What is happening with this man from VID? He loves his green bottle, but loving green
bottle is not a big issue, the matter arises when one starts talking to himself after taking one
too many. He normally frequents paTaguta in the industrial area, not far away from his work
place, then from there he heads straight to Nyameni where to everyone’s surprise, the man
will be talking to himself. The Gossiper also has it on good record that after pocketing

money from motorists on the road, the money does not reach home, instead, after taking
the green bottle, he hides the green bucks musango before going home, fearing that
madam will take it if it gets home. Vakomanaka! This fine Saturday morning, imbibers at
that watering hole near the grinding mill at Nyameni were shocked when they saw him
retrieving the green bucks from underneath a stone just where they were sitting.
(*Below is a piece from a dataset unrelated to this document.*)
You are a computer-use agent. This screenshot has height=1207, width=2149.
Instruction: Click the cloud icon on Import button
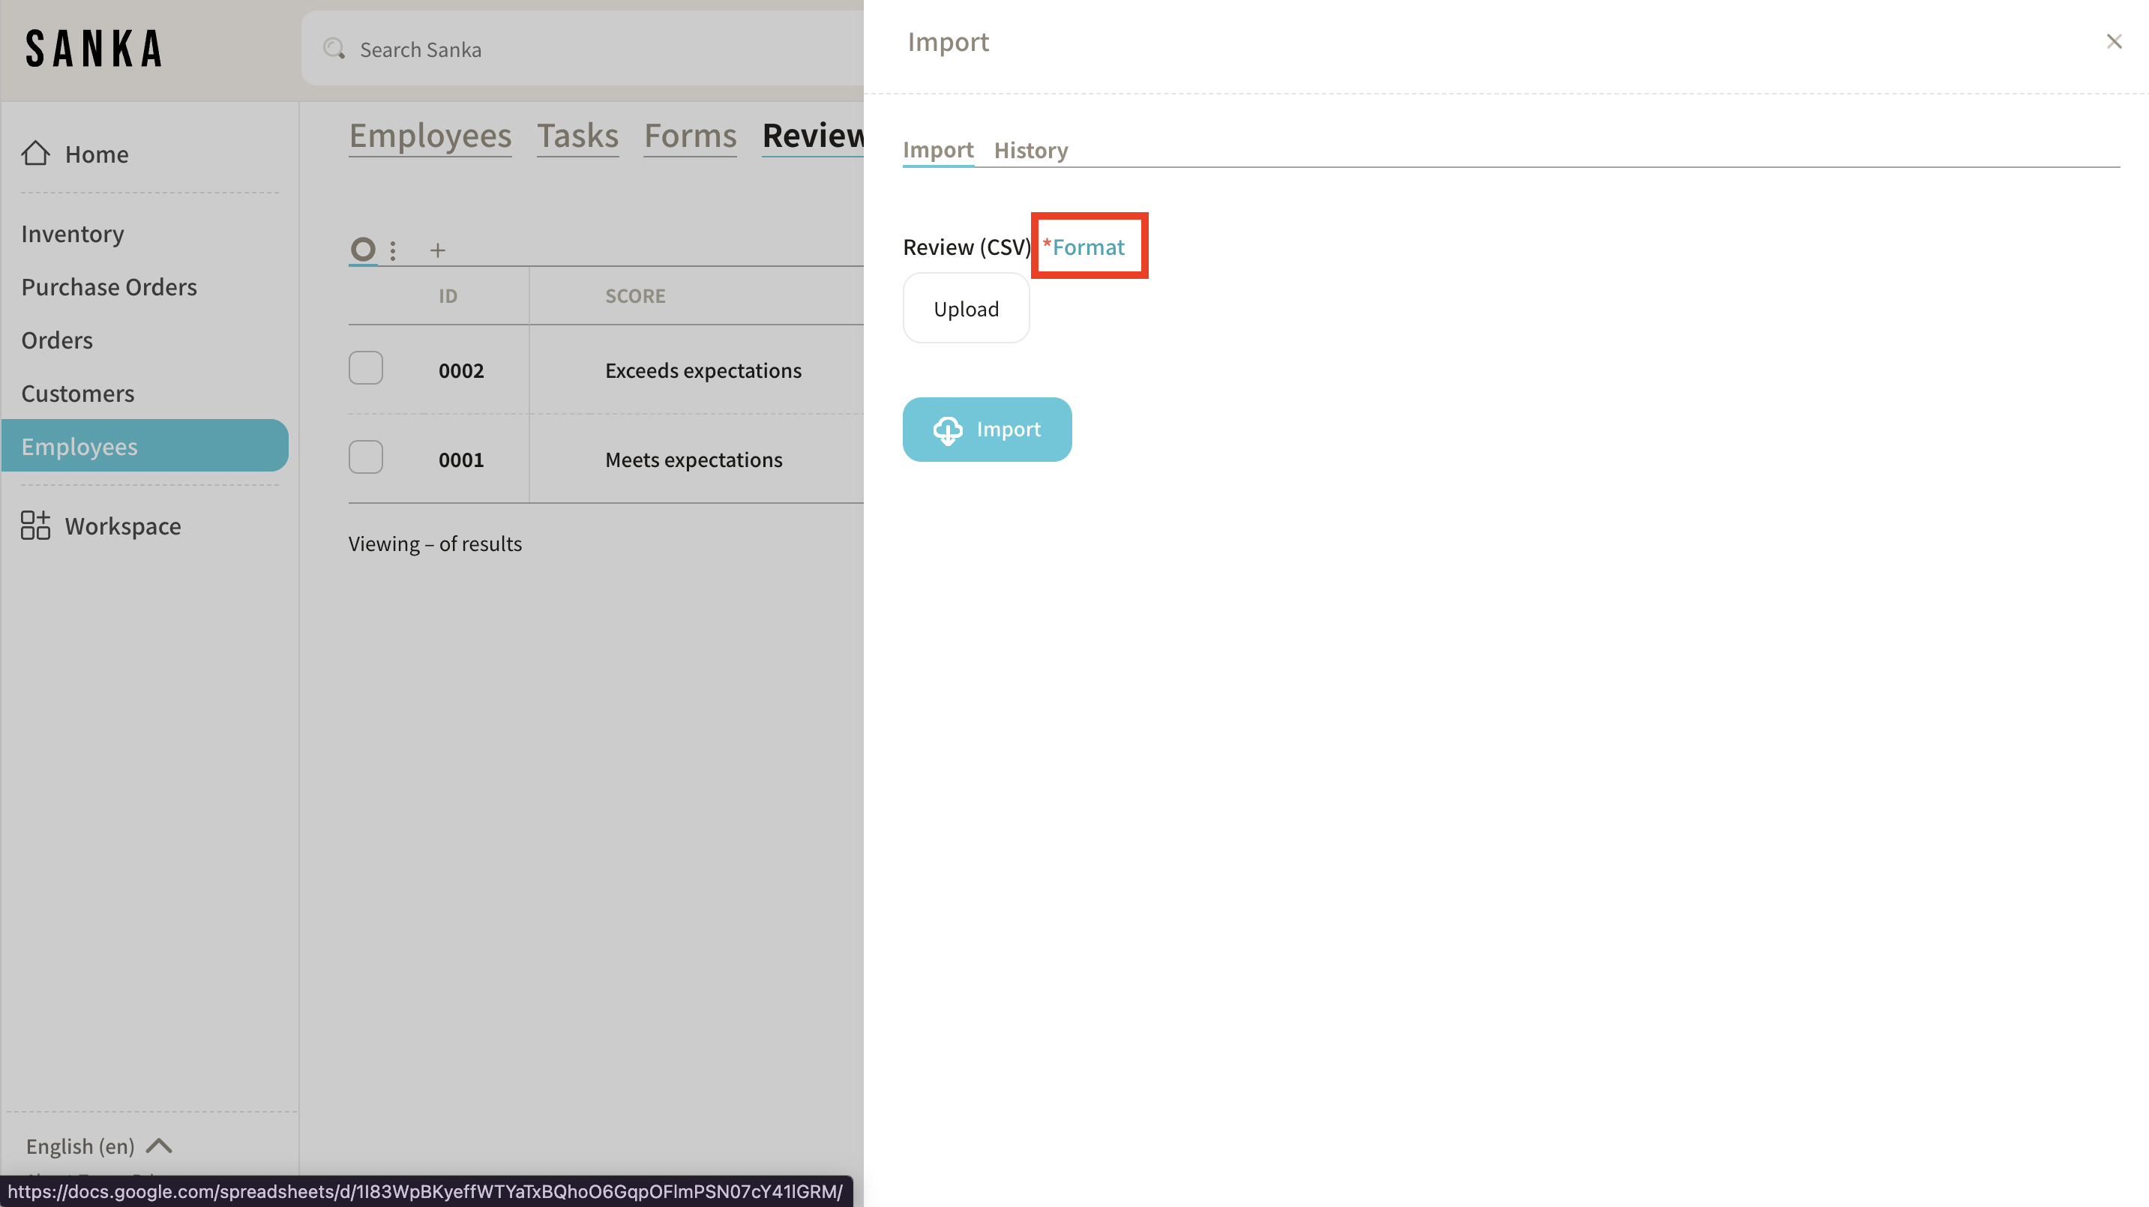point(948,430)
Hanzi it
was almost a cool US$500.
Where is this guy? He used to do most of the photocopying, printing, taking passport photos
and other related activities in town whilst pocketing good money in the process. There were
several hangers on who were seen frequenting his place, some with white collar jobs in
town. The purpose of their visit at the guy’s workplace was that they wanted him to buy
them tuma dollar for two. His workplace had been turned into a mini shebeen until he was
given his marching orders by the landlady after failing to pay his rentals.
Guys ndimi makabrokesa munhu he is not suffering. The last time the Gossiper met him, he
was shabbily dressed with all his hair and beards having turned gray. He also became a beer
slave. What shocked the Gossiper though was how his hair suddenly changed colour the
minute he hit hard times. Looks like he can no longer afford a hair cut. Guys musadaro so.
The lecturer is one of the persons who contributed to this guy’s downfall.